Written instruction:
Can you give this listing again with each "icon" replaced by "symbol", changing nothing else and leaving out the pictures?

** start of Given data **

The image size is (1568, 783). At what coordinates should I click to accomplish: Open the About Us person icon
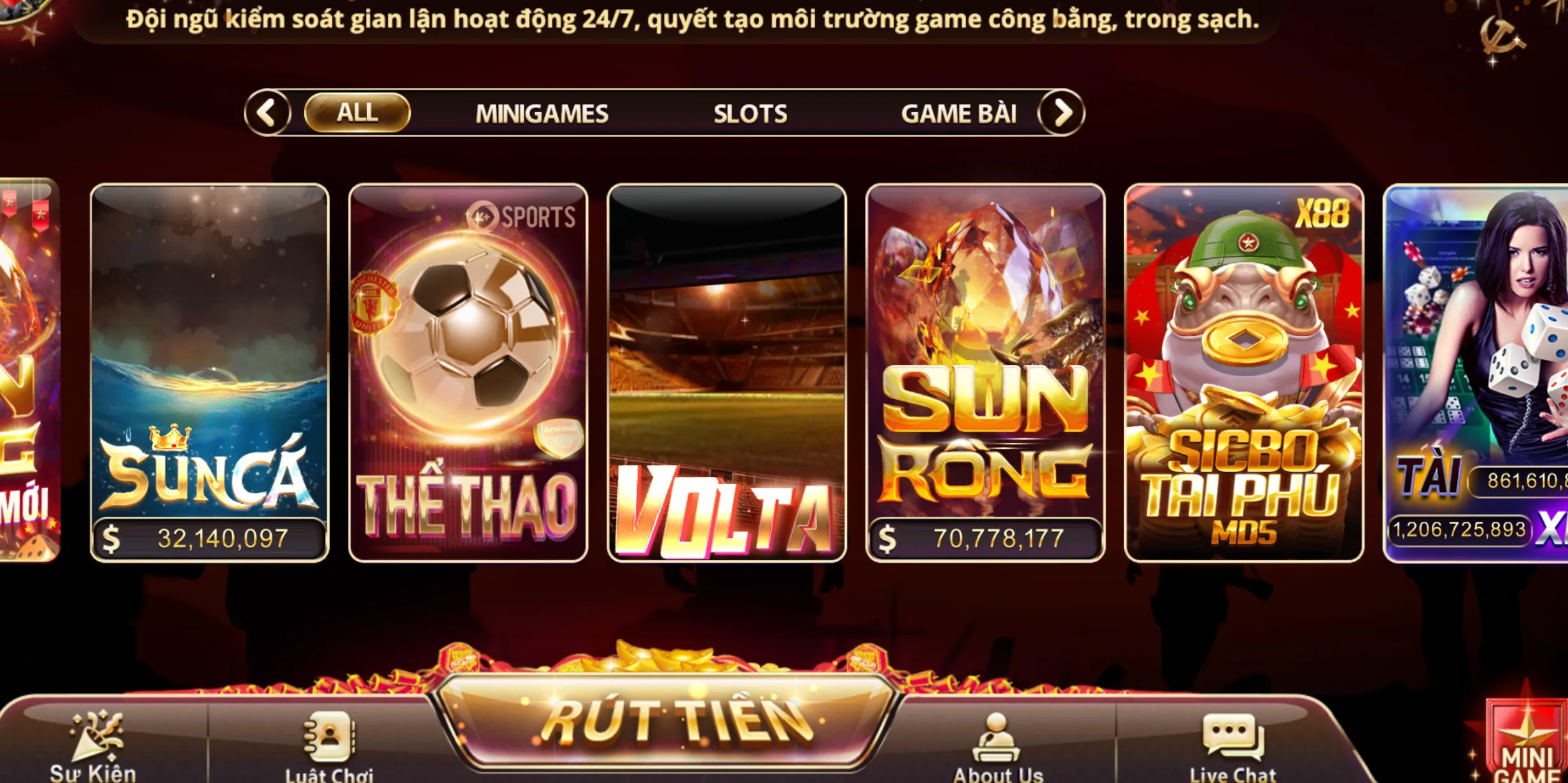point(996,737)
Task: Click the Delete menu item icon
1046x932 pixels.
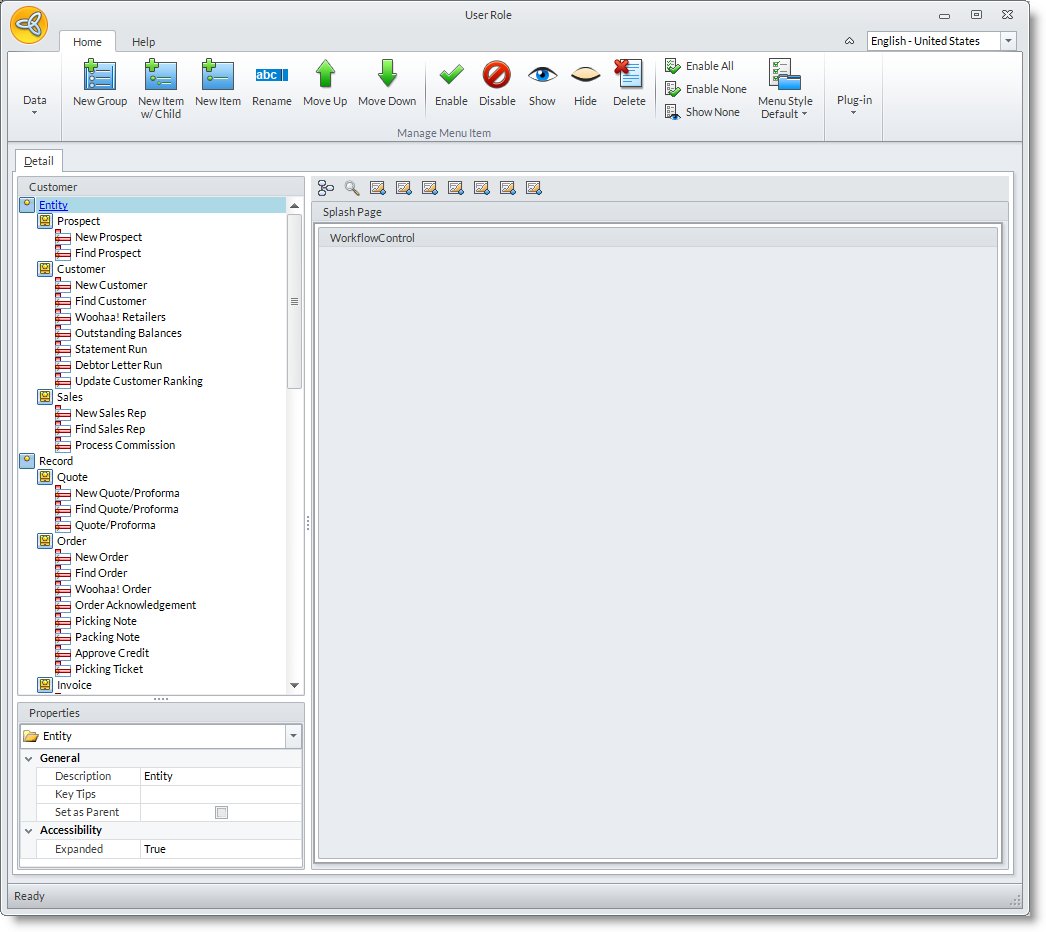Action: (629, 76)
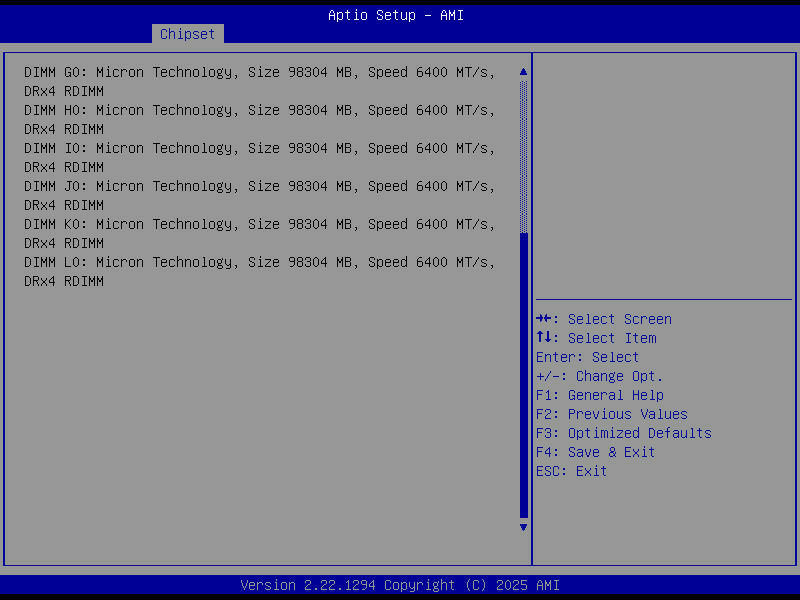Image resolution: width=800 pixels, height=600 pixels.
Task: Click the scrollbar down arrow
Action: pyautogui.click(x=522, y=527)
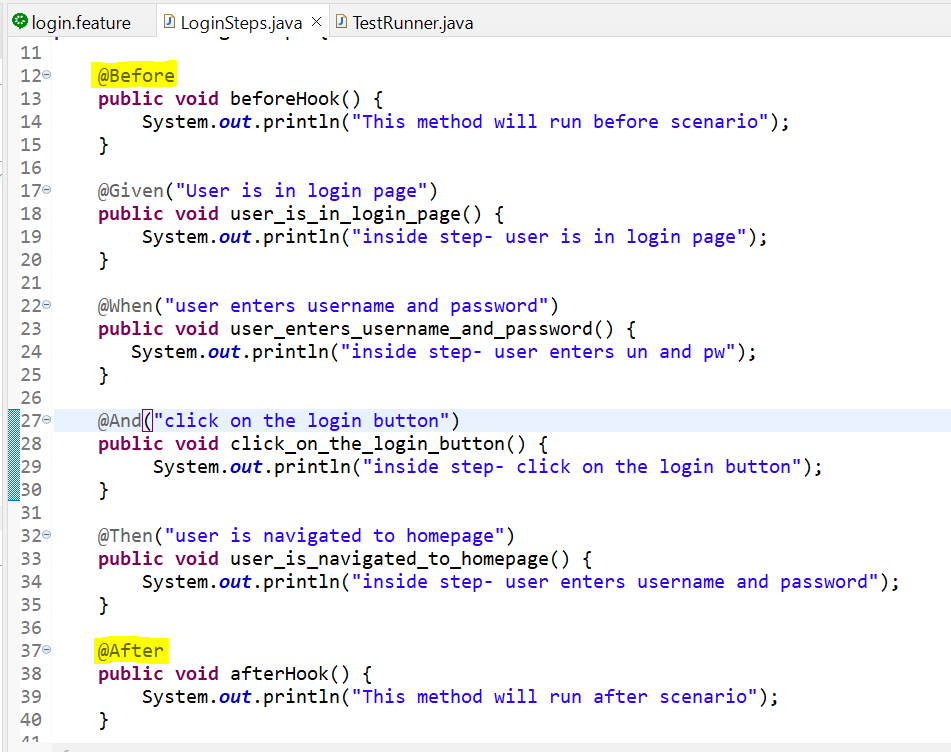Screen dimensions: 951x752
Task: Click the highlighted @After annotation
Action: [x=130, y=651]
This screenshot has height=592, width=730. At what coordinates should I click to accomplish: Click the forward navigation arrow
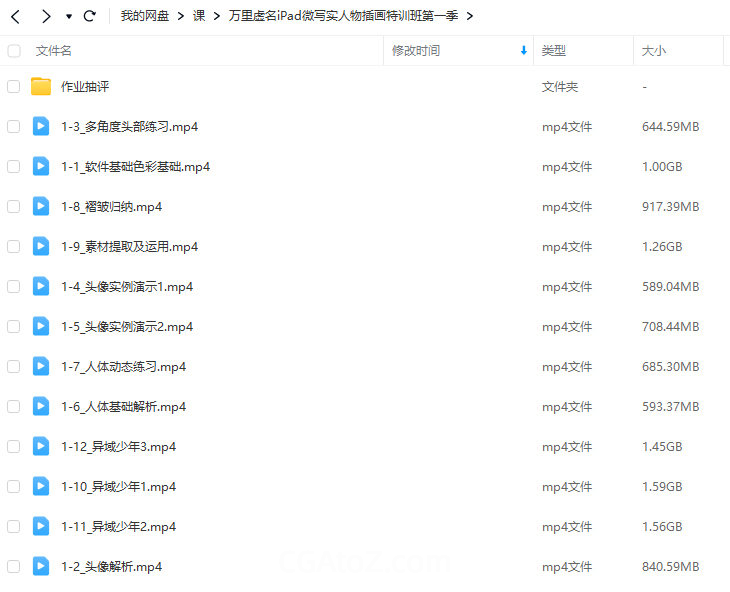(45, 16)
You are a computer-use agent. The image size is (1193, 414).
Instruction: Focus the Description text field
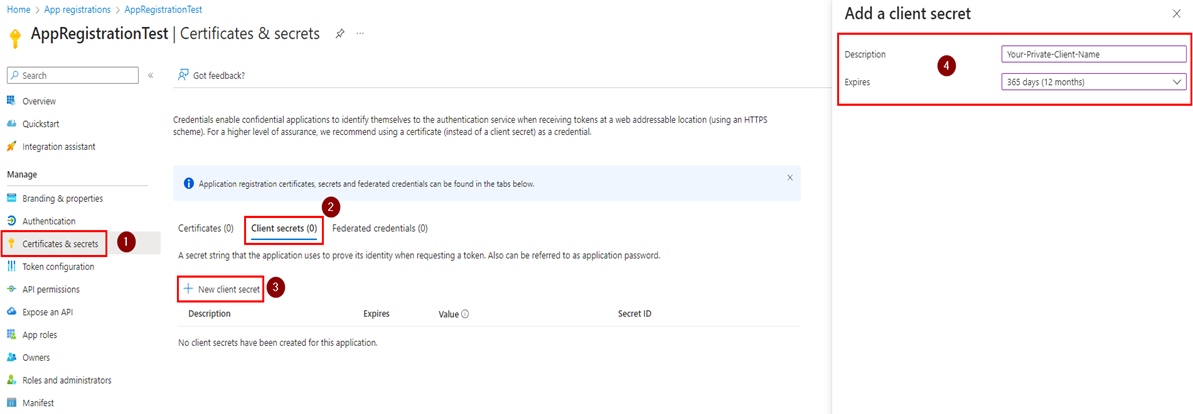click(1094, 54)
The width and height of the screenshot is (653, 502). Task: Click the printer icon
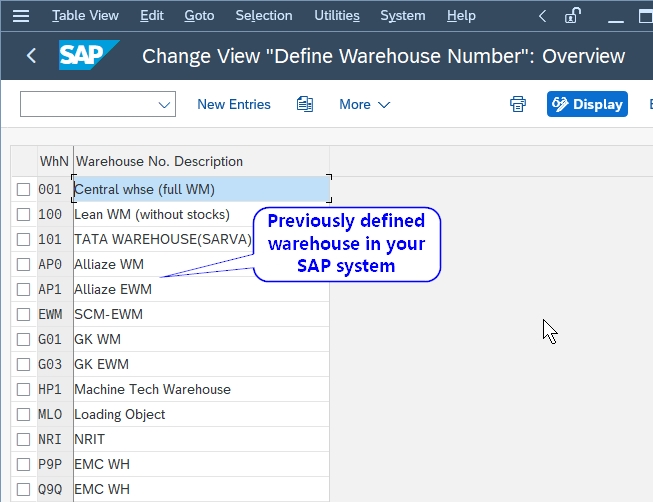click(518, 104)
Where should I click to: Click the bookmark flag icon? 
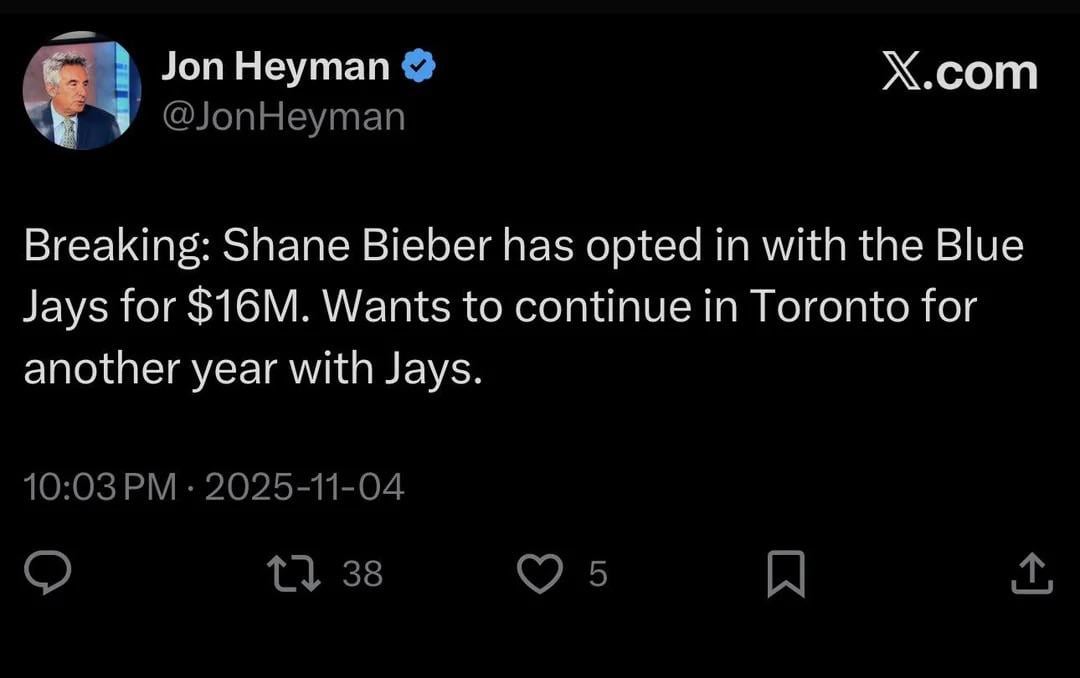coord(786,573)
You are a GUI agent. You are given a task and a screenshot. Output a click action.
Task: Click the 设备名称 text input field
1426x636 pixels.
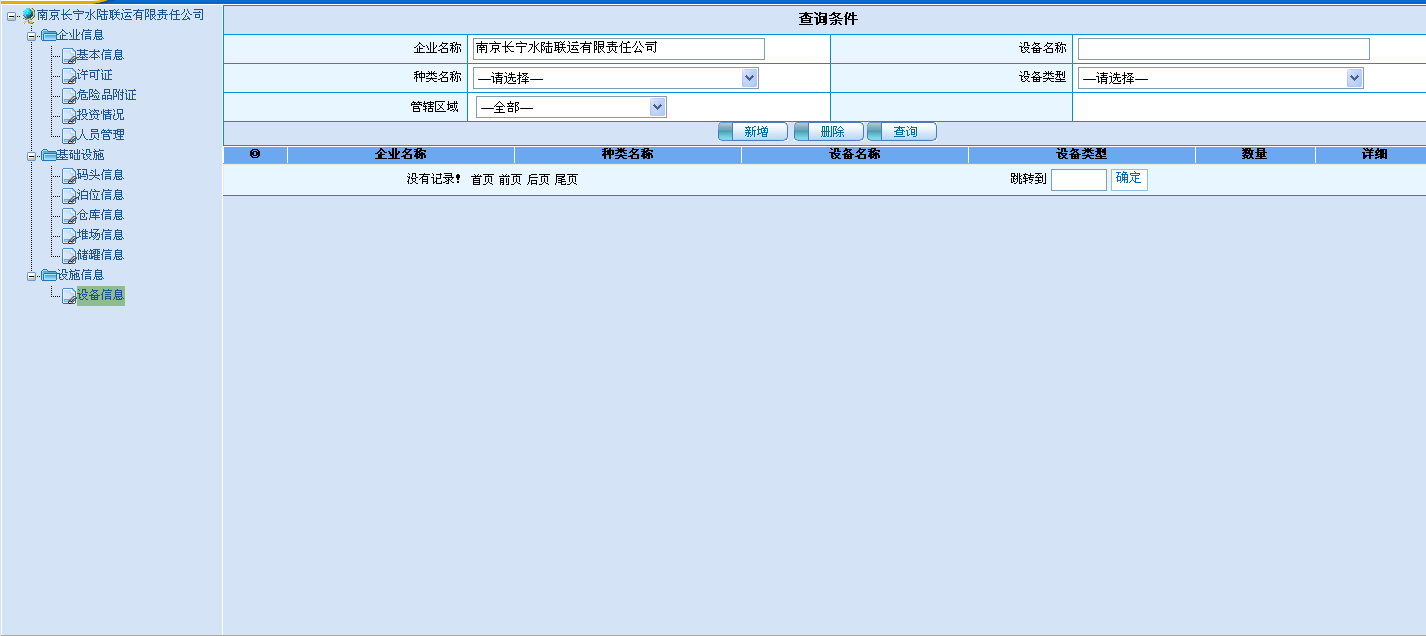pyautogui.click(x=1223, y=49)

** end of Given data **

The response:
The image size is (1568, 783). At what coordinates should I click to accomplish: Open the About Us person symbol
point(996,737)
Task: Click the Delete menu item symbol
1046x932 pixels.
Action: (629, 76)
Image resolution: width=800 pixels, height=600 pixels.
Task: Click the scrollbar down arrow
Action: pyautogui.click(x=522, y=527)
Screen dimensions: 951x752
Task: Click the highlighted @After annotation
Action: [x=130, y=651]
This screenshot has height=592, width=730. At what coordinates should I click to accomplish: Click the forward navigation arrow
(45, 16)
You are a computer-use agent. The image size is (1193, 414).
Instruction: Focus the Description text field
click(1094, 54)
The width and height of the screenshot is (653, 502). Task: Click the printer symbol
click(518, 104)
Where should I click to: Click the bookmark flag symbol? 
coord(786,573)
You are a GUI agent. You are given a task and a screenshot. Output a click action.
Task: Click the 设备名称 text input field
1426x636 pixels.
pyautogui.click(x=1223, y=49)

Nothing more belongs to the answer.